Intervention #5 : Agir davantage, parler un peu moins
Dans la grande majorité des cultures, les parents ne passent pas leur temps à parler aux enfants ou à leur donner des choix incessants. Au lieu de cela, ils agissent. Et ce passage à l’action est disponible en trois parfums :
1. Ils font ce qu’ils veulent que l’enfant fasse.
En Arctique, la belle-fille de Sally, Marie, est prête pour partir à la pêche. Elle enfile ses bottes et dit à sa fille : « O.K. Victoria, on part à la pêche. » Puis elle sort de la maison et monte sur son quatre-quatre. Victoria finit par lui emboîter le pas.
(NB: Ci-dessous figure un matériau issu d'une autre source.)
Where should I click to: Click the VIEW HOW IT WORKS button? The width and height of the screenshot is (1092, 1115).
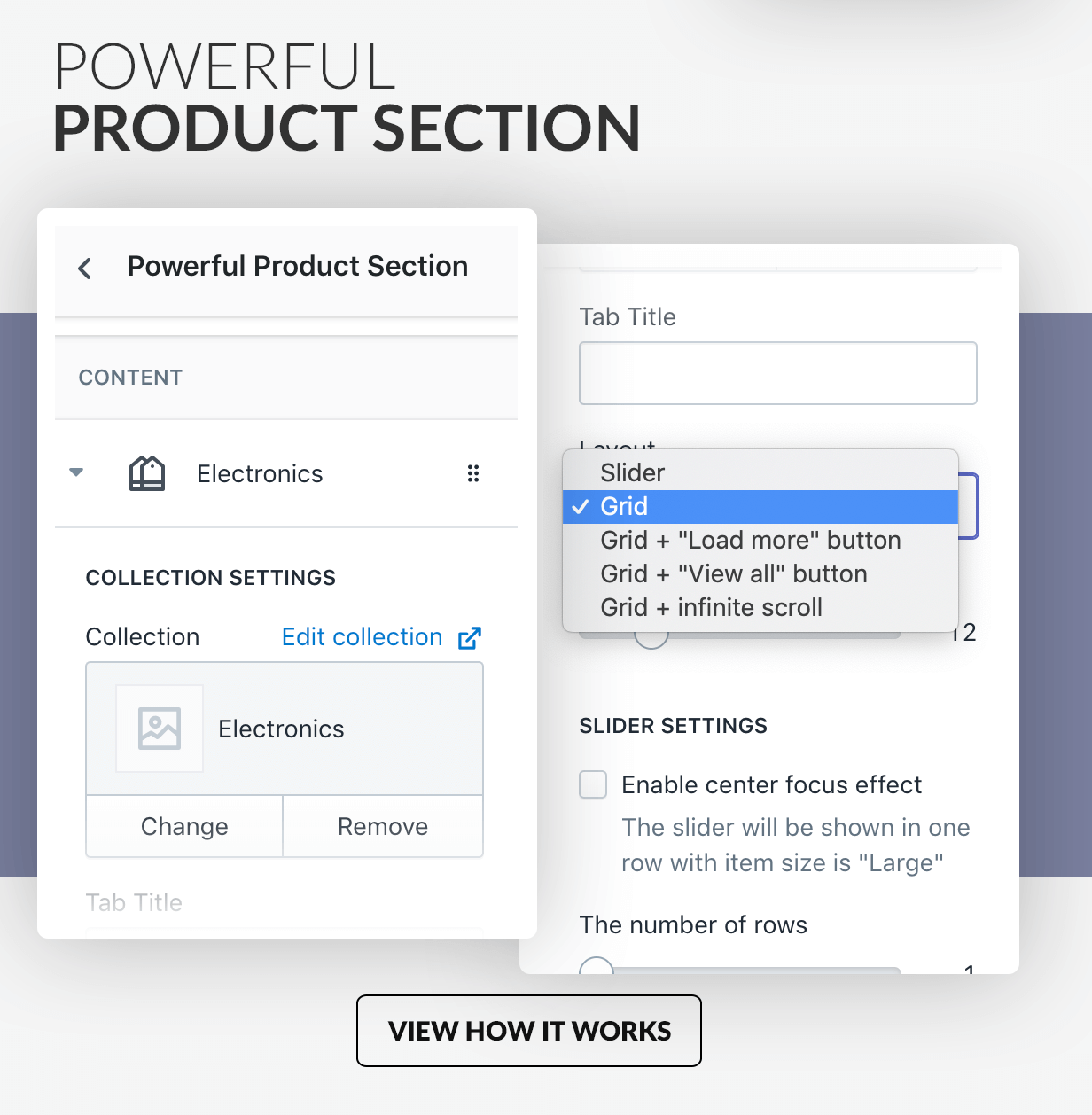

Dans le Yucatán, au moment du déjeuner, une mère pose les assiettes pleines sur la table de la cuisine, puis attend que ses deux filles, occupées dehors à faire du coloriage, rentrent manger. « Elles viendront quand elles seront prêtes », me dit-elle. Et elle a raison. Quelques minutes plus tard, les fillettes rentrent et se mettent à table, sans avoir besoin qu’on les cajole.
2. Ils aident en douceur l’enfant à faire ce qui est nécessaire.
Dans le Yucatán, Rosy monte sur un vélo d’adulte bien trop haut pour elle. Il est évident qu’elle va tomber. Personne ne crie ni ne lui lance de consignes. Laura, 16 ans, s’approche, lui prend doucement la main et l’aide à descendre du vélo. Tout ce dont Rosy avait besoin, c’était qu’une main vigoureuse lui vienne en aide, suivie d’un gros câlin.
3. Ils modifient l’environnement afin que l’enfant n’ait pas à modifier son comportement.
Un soir, dans le Yucatán, nous sommes tous réunis à table à l’heure du dîner. Nous bavardons en partageant un ananas. Soudain, Rosy saisit un immense couteau de boucher posé sur la table. Personne ne s’étouffe ni ne tente de lui arracher le couteau. Au lieu de cela, Juanita, l’une des mères, s’approche calmement de Rosy, attend qu’elle repose le couteau, puis le place hors de sa portée. Il n’y a pas de fâcherie. Pas de pleurnicherie. Aucune rupture dans l’harmonie du moment.
Et on pose moins de faux choix à l’enfant de type tu veux ça ou ça ?
On s’en rend pas compte mais un enfant peut être submergé par les choix. On croit lui laisser de la liberté alors qu’on fait que le perdre.
Intervention #6 : la non-intervention
On en a déjà parlé quand on a abordé les outils pour faire face à la colère. Il s’agit tout simplement de ne rien faire.
Réagir c’est déjà valoriser. Or, si on part du principe qu’un enfant va mal se comporter alors on fait moins un plat quand ça arrive et c’est plus facile de l’ignorer.
Plus on réagit vivement au mauvais comportement d’un enfant, même de manière négative, plus on reconnaît ce comportement et, naturellement, plus on forme l’enfant à se comporter de cette manière. Ainsi, quand je dis « arrête » ou « ne fais pas ça » à Rosy, je renforce en elle une émotion ou un comportement, celui qui l’empêche d’apprendre à maîtriser ses actions et ses émotions.
Alors que, bien sûr, je pense faire tout le contraire. Mais quand j’ignore véritablement Rosy, quand j’arrête réellement de la regarder et de me soucier de son comportement, un miracle se produit. Rosy cesse de faire n’importe quoi. « Tu vois, me dit Elizabeth un après-midi. Une fois que tu t’es vraiment mise à l’ignorer, elle s’est assagie. »
Attention on ne parle pas de faire preuve de méchanceté ou d’ignorer les sentiments. On parle de ne pas répondre par une émotion. On essaie le plus possible de rester neutre émotionnellement. On fait confiance à l’enfant pour pratiquer la compétence de l’apaisement (et on l’y aide si nécessaire bien sûr).